ライカ・クペイジック
Rajka Kupesic
* 作家紹介
1954年、クロアチアのザグレブ生まれ。ザグレブ国立バレエ団のバレリーナとしてヨーロッパで活躍したという、異色の経歴の持ち主。77年にカナダへ移住し、バレエを続けながら絵画に情熱を傾け、画家としても活動。流れるようなラインにバレエの影響が指摘されており、カナダ、アメリカ、ヨーロッパでファンが増えている。夫、二人の息子と共にトロント在住。
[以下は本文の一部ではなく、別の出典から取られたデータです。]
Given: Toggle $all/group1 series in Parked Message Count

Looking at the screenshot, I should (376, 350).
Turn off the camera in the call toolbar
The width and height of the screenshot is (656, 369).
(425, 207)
手前の人物と、細かく描き込まれた遠景の対比、茶系のカラー・パレットで統一された古風な色彩感など、ブリューゲルを現代に甦らせたようなスタイルを採りながらも、人物の顔や表情にはディズニー・アニメのそれのような造形を用いるという、実に不思議な作風です。
* おすすめ
『森の娘 マリア・シャプドレーヌ』 (2004年、カナダ)
作:ルイ・エモン 絵:ライカ・クペイジック
訳:小池昌代
岩波書店・2005年
カナダ、ケベックの森に住み、四季を通じて、厳しい自然の中で逞しく生きるフランス移民の子孫達と、一家の娘マリアの恋。原作者のエモンは、フランスの労働者作家。1916年にカナダで初版が出て、21年にフランスで発売されるとベストセラーになったという小説が原作です。ジュリアン・ディヴィヴィエ監督、ジャン・ギャバン主演で34年に映画化されており、日本では『白き処女地』というタイトルで公開されています。
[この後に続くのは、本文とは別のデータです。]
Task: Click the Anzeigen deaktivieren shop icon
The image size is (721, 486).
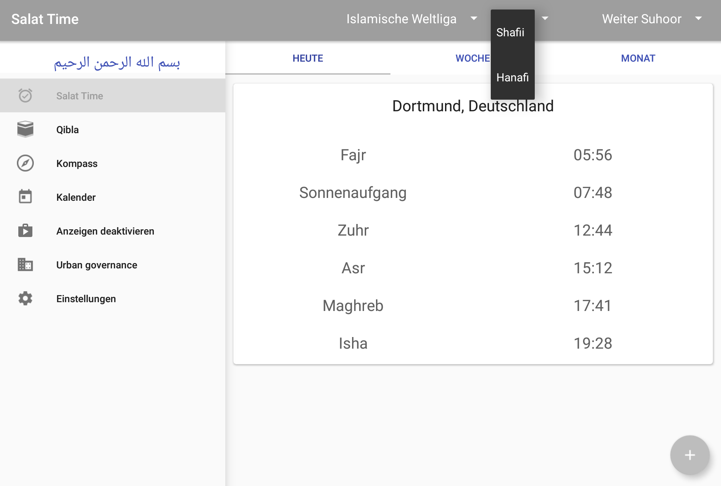Action: coord(25,231)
恋人の死などもある大河ドラマのようなお話なので、文章もそれなりに多く、漢字のルビも全部に振ってある訳ではありません。小学校高学年くらいからの絵本と思われます。大人にとっては、退色したようなくすんだ色合いで精緻に描き込まれた、どこか時代がかっていて神秘的な、ほの暗い絵の数々に魅了される事でしょう。